Рядом с Оакэ на деревянной скамейке лежал велосипедный насос, клещи и целая куча гаечных ключей, а перед ним стоял перевёрнутый вверх колёсами велосипед. Оакэ что-то с ним делал, растрёпанные волосы его свисали на лоб, а пёстрая, в разноцветных полосках рубашка была вымазана машинным маслом.
Мы с Джелу на шаг отстали от нашего горниста.
— Ну не тяни, давай быстрее сигареты! — приказал Оакэ, не поднимая головы и продолжая постукивать молоточком по спице.
Тимофте торопливо вытащил обе пачки и отдал их.

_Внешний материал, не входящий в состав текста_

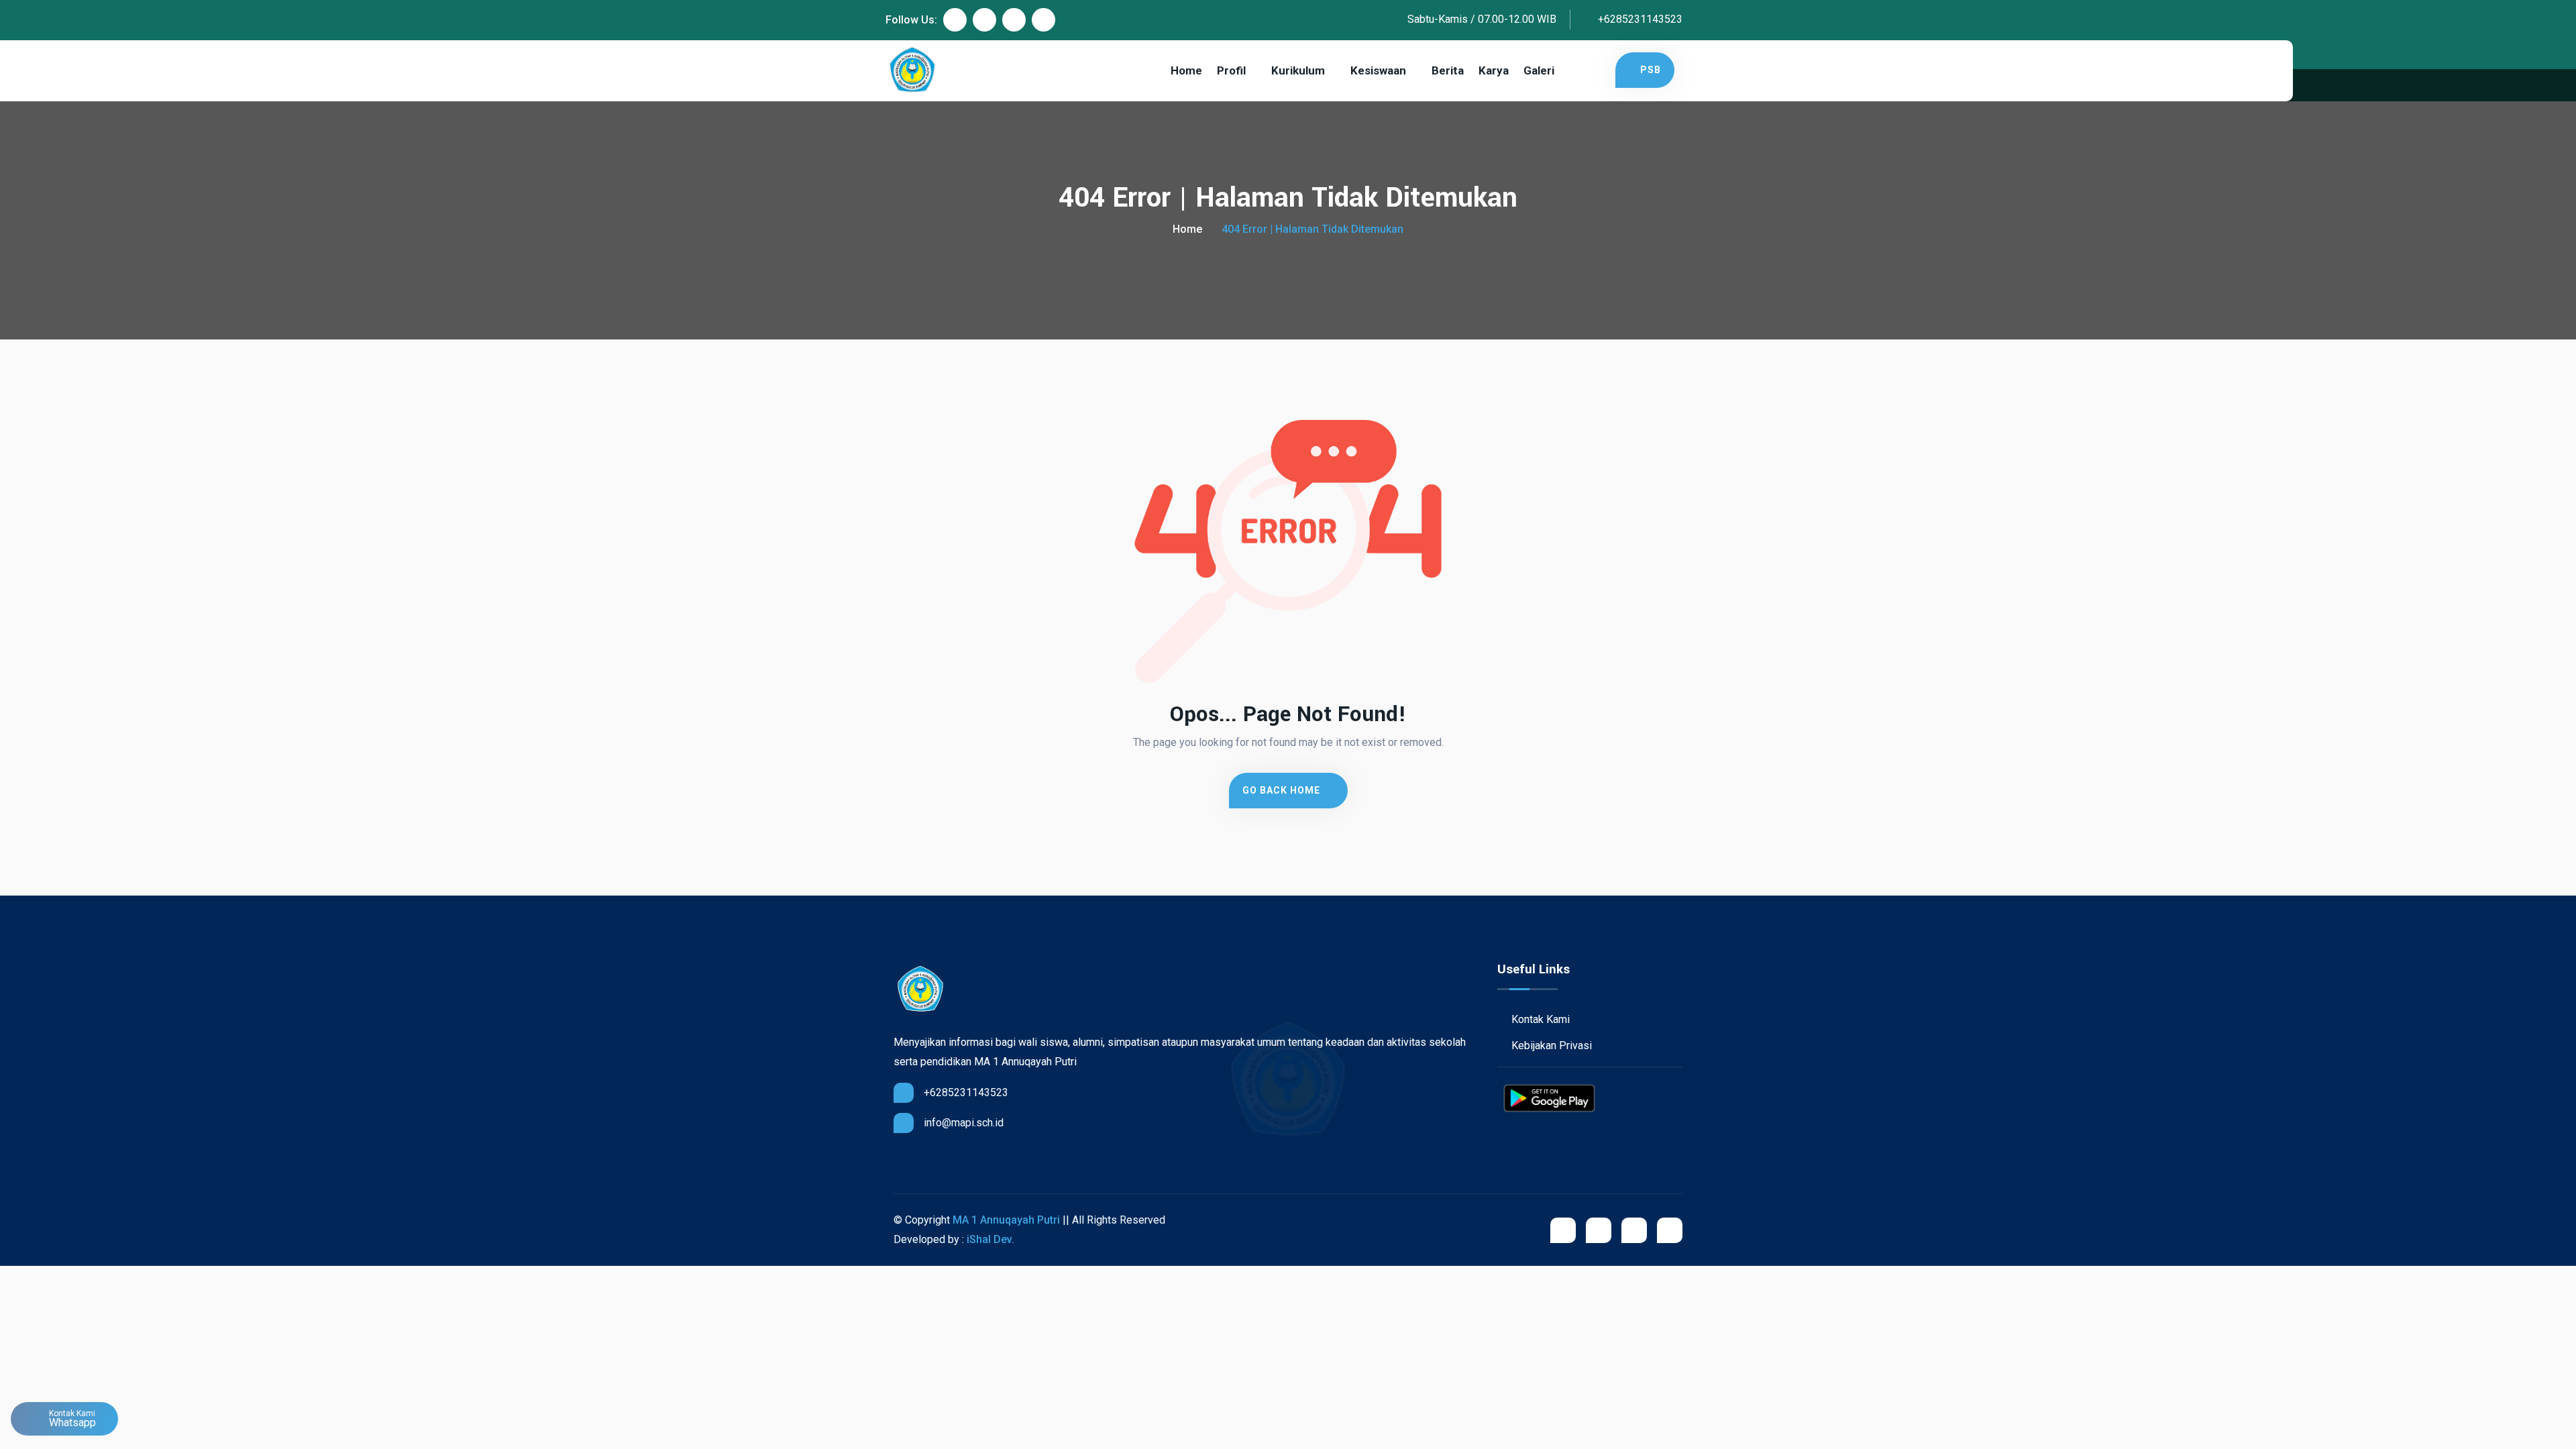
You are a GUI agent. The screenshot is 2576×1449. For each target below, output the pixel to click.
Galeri (1538, 70)
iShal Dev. (990, 1239)
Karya (1494, 70)
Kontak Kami (1539, 1019)
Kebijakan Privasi (1550, 1045)
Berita (1448, 70)
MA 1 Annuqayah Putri (1006, 1220)
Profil (1231, 70)
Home (1186, 70)
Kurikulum (1298, 70)
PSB (1650, 69)
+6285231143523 (1638, 19)
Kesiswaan (1378, 70)
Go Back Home (1282, 790)
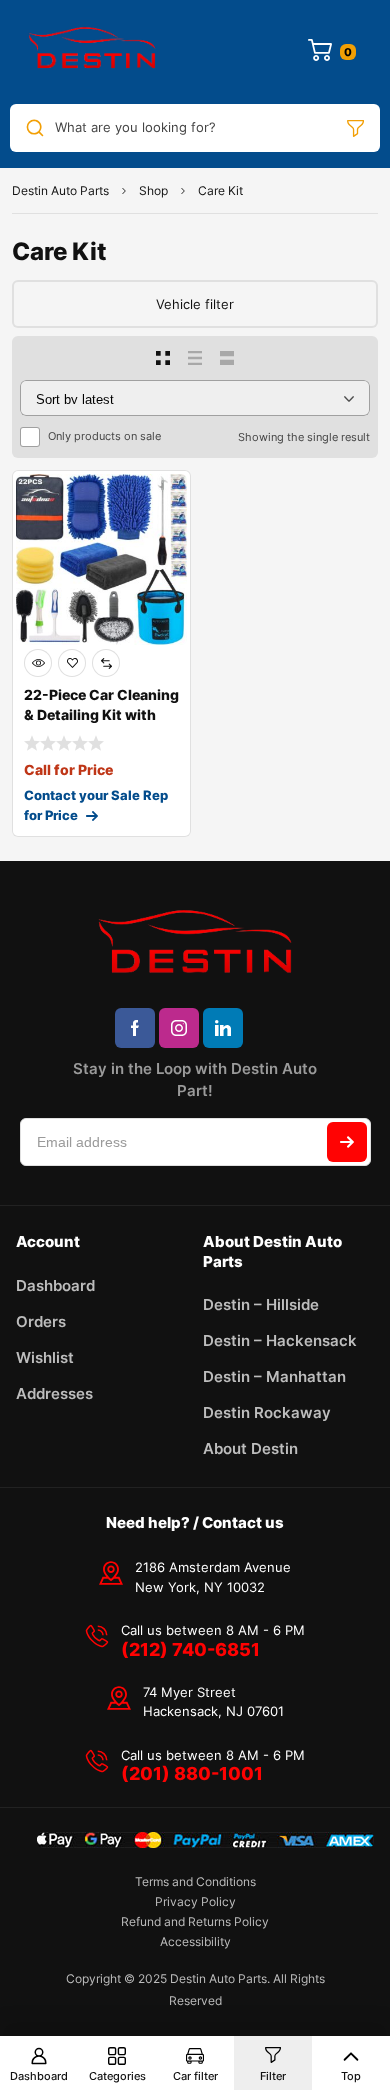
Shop (153, 190)
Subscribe (347, 1142)
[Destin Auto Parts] (92, 52)
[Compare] (106, 663)
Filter (273, 2076)
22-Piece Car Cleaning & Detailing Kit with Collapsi (101, 714)
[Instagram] (179, 1028)
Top (351, 2076)
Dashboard (39, 2076)
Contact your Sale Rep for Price (96, 805)
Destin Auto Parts (60, 190)
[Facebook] (135, 1028)
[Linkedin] (223, 1028)
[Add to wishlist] (72, 663)
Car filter (195, 2076)
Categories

Сигареты сразу же исчезли в кармане Оакэ.
— «Красные»?.. Это хорошо, — буркнул он, продолжая постукивать молотком. — Эй, последователь! — обратился он к Тимофте.
Мы с Джелу переглянулись. Мы поняли теперь, почему Тимофте называл себя «последователем»!
— Сигареты мне нравятся, и я дам тебе прокатиться… — процедил Оакэ, даже не взглянув на Тимофте. — Только не забывай, велосипед не мой, а одного малого, Карла. Он сдал его в починку моему отцу. Так что если ты его раздолбаешь…
— Не раздолбаю, — заверил Оакэ Тимофте, стараясь говорить басом, чтобы казаться постарше.
— Ну, смотри не раздолбай!
— А ты долго ещё с ним будешь возиться? — спросил Тимофте.
Он с силой рванул колесо велосипеда, наклонился и, закрыв один глаз, стал внимательно смотреть, как оно вертится.
— Ты не лезь, это другой велосипед! — крикнул Оакэ. — Тот в мастерской, я его сейчас пригоню. Только не суй свой нос в инструменты! Понял, последователь? — И Оакэ куда-то ушёл.
— Слышите, вы, не лезьте к инструментам! — приказал и нам, в свою очередь, Тимофте, хотя, по правде сказать, нам это и в голову бы никогда не пришло.
— Про, нас ты ни словечка не сказал, — шепнул я Тимофте. — А если он не даст нам покататься?
— Даст, почему же не даст. Ведь вы со мной!
— Может, он не согласится… — поддержал меня Джелу; он тоже, видно, чувствовал, что наше дело гиблое.
— Ну да, ты, последователь, с нами! Это мы знаем! — улыбнулся я.
Но Тимофте, конечно, не понял, почему я так говорю.
Вернулся Оакэ, ведя за руль жёлтый велосипед с ручным тормозом и никелированными крыльями. Я увидел, что до педалей мне не достать. Тимофте велосипед, конечно, годился, но нам…
— Послушай, ну, а если ты всё-таки его раздолбаешь? — не унимался Оакэ. — Что ты можешь оставить в залог? Пыль с колес? Прошлогодний снег? — Оакэ исподлобья оглядел Тимофте. — Так, я придумал! Снимай-ка брюки!
— Что-о-о? — Горнист едва не задохнулся.